— WHAT THE EXERCISE ASKS —
Please restate every line below exactly, without any pictures.

— EXERCISE MATERIAL —
════════════════════
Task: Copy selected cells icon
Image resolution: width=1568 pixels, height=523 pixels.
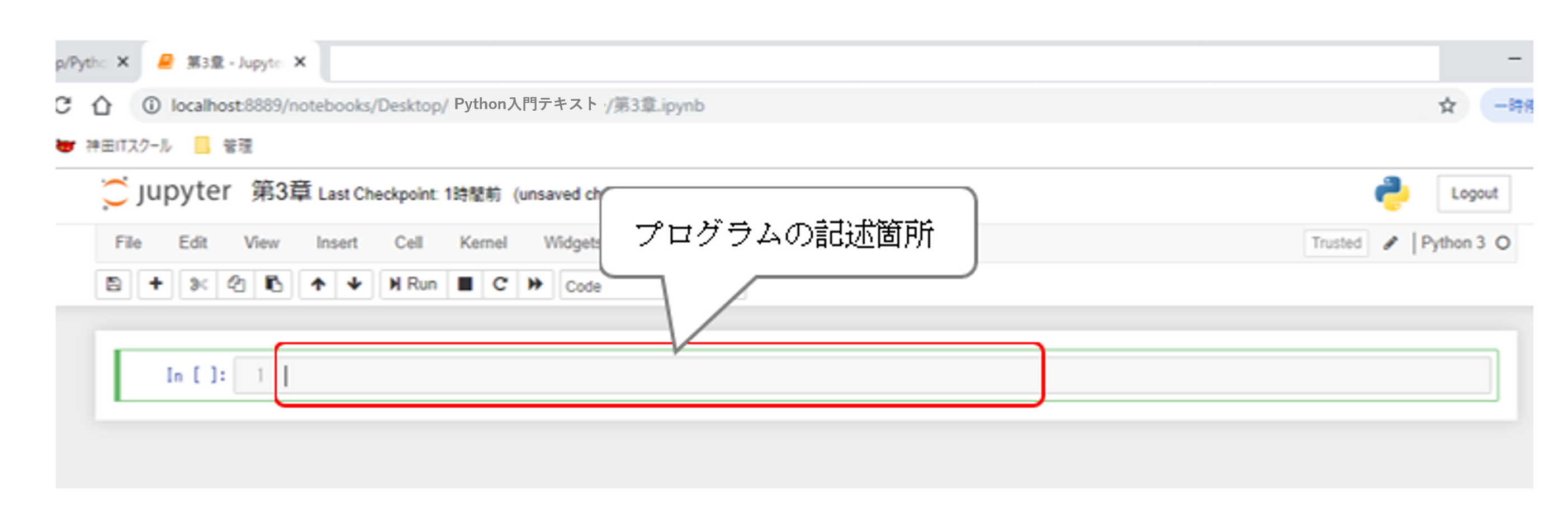Action: click(x=236, y=284)
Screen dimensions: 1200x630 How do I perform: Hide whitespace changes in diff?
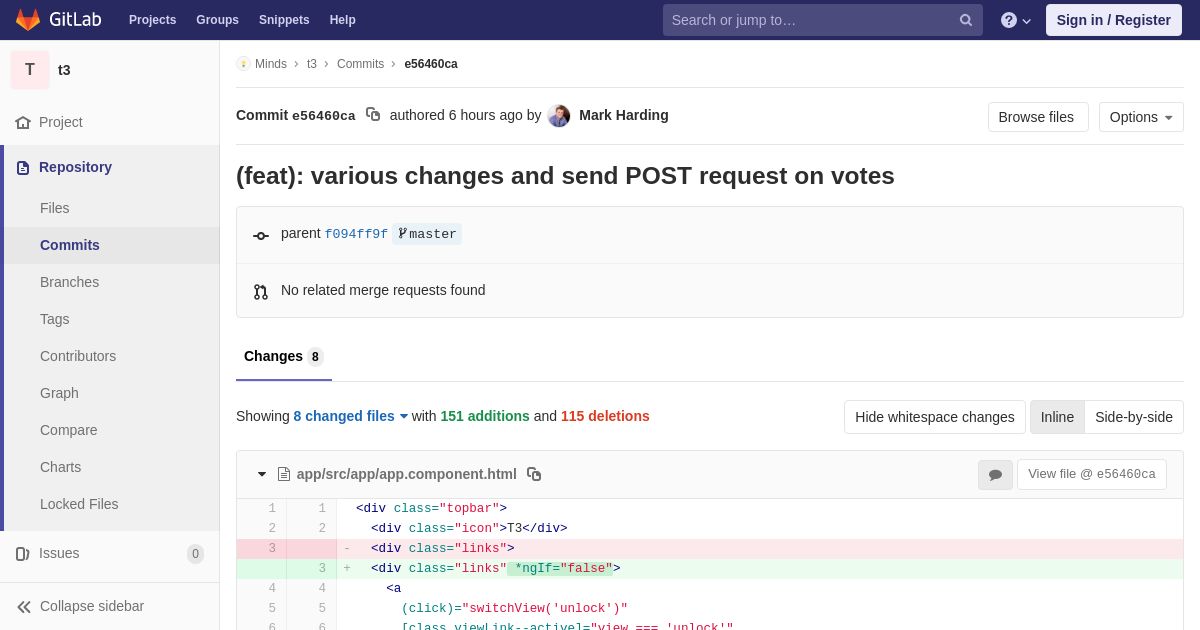coord(935,417)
════════════════════
— SOLUTION FOR THIS PROBLEM —
Task: Copy selected cells icon
Image resolution: width=1568 pixels, height=523 pixels.
Action: click(x=236, y=284)
Screen dimensions: 1200x630 How do I perform: Hide whitespace changes in diff?
coord(935,417)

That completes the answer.